I tetri requisiti per le nomine da me elencati, sono stati teorizzati non da me, ma nell'editto marchionale uscito sulla stampa e da me citato, e che ti invito a rileggere: 1)"far parte della sinistra di Governo", ed è quello che ti ha meritato la nomina, se non sei ingenuo, e non lo sei; se non vuoi rinunciare alla tua libertà, non lo devi spiegare a me, ma al Nominante, e comunque si vedrà.

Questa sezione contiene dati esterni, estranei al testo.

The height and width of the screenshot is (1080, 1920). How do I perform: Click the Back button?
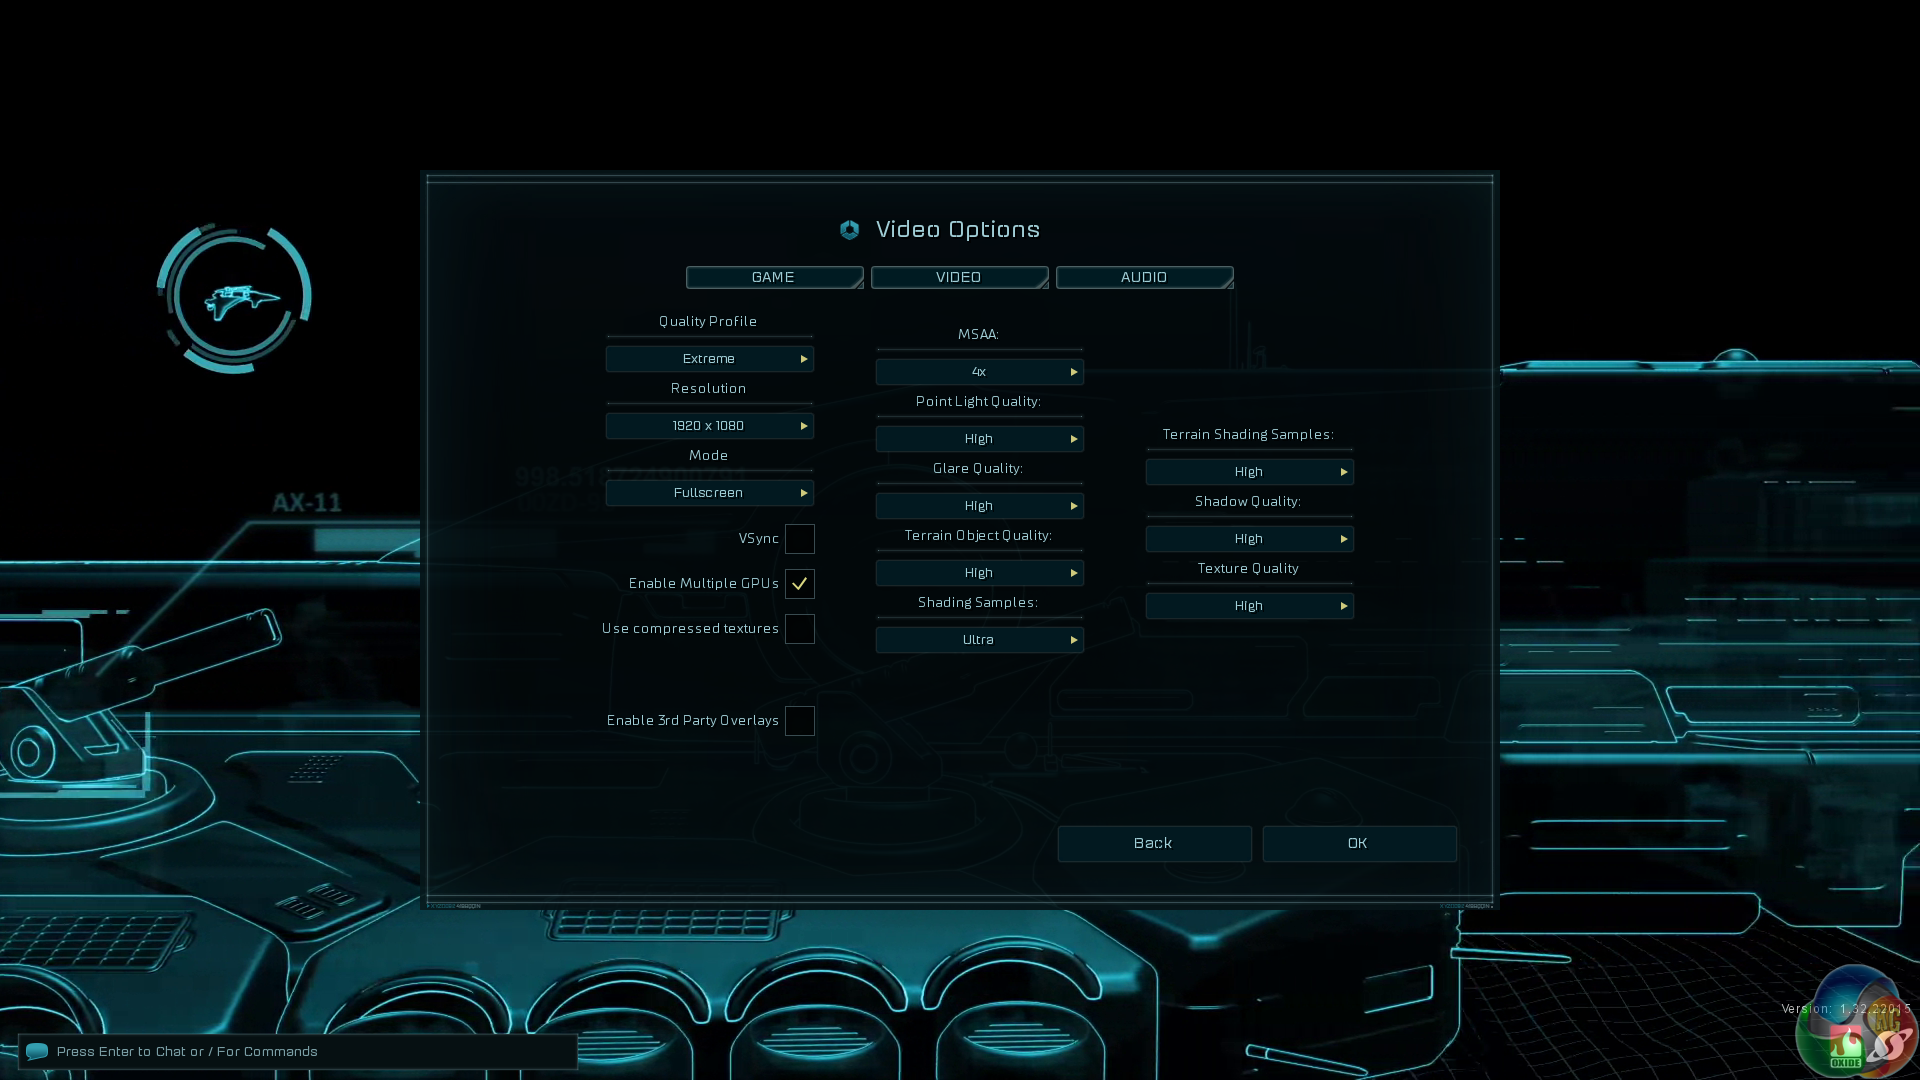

2)"le forze moderate": è un titolo equipollente ed alternativo, ed è ovvio che non riguarda te, ma quelle persone che, nella fine analisi politica su cui si fonda l'editto Marchionale, sono "le forze moderate"; non tutte, ma quelle cui affidare, insieme alla fidatissima "sinistra di Governo", le sorti anche culturali di questo felicissimo paese; se non l'hai capito chi sono, guardati intorno, oppure fattelo spiegare, eventualmente dai rutelliani di corte.
3)essere un po' asciutti in materia: questa, l'ammetto, è una mia elucubrazione non contenuta nell'editto, ma non è un requisito, bensì solo un titolo preferenziale, diciamo così, per l'adattamento all'ambiente. Non si riferisce ad una nomina in particolare, ma a tutte.

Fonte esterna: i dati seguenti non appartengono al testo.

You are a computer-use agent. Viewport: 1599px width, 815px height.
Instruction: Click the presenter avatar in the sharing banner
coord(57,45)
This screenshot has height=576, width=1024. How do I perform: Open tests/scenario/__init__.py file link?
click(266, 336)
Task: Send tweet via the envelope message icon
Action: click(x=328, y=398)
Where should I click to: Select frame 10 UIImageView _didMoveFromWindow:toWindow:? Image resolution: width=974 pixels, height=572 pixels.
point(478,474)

Quindi non mi riferisco specificamente ai tuoi titoli: che per te la comunicazione è così importante lo hai dimostrato non solo a me, ma, soprattutto, al Nominante nei mesi passati; e comunque, se posso, ritengo che ci siano per il Museo altre impellenze più importanti.
Del cenacolo (non vernacolo) culturale, poi, non me ne può fregare di meno, perchè ho altre cose da fare e da leggere.
Credimi, non volevo fare un attacco personale, ma un commento politico che non riguardava solo quest'episodio della Vallettopoli di Castelbuono.
Di personale c'è solo la mia delusione, in fondo mi dispiace davvero: a soli 26 anni ...
A presto? non mancherà l'occasione.
grazie comunque per l'intervento.
Uhm... vabbè, solo una cosa: "vernacolo" è spettacolare. Calza persino meglio.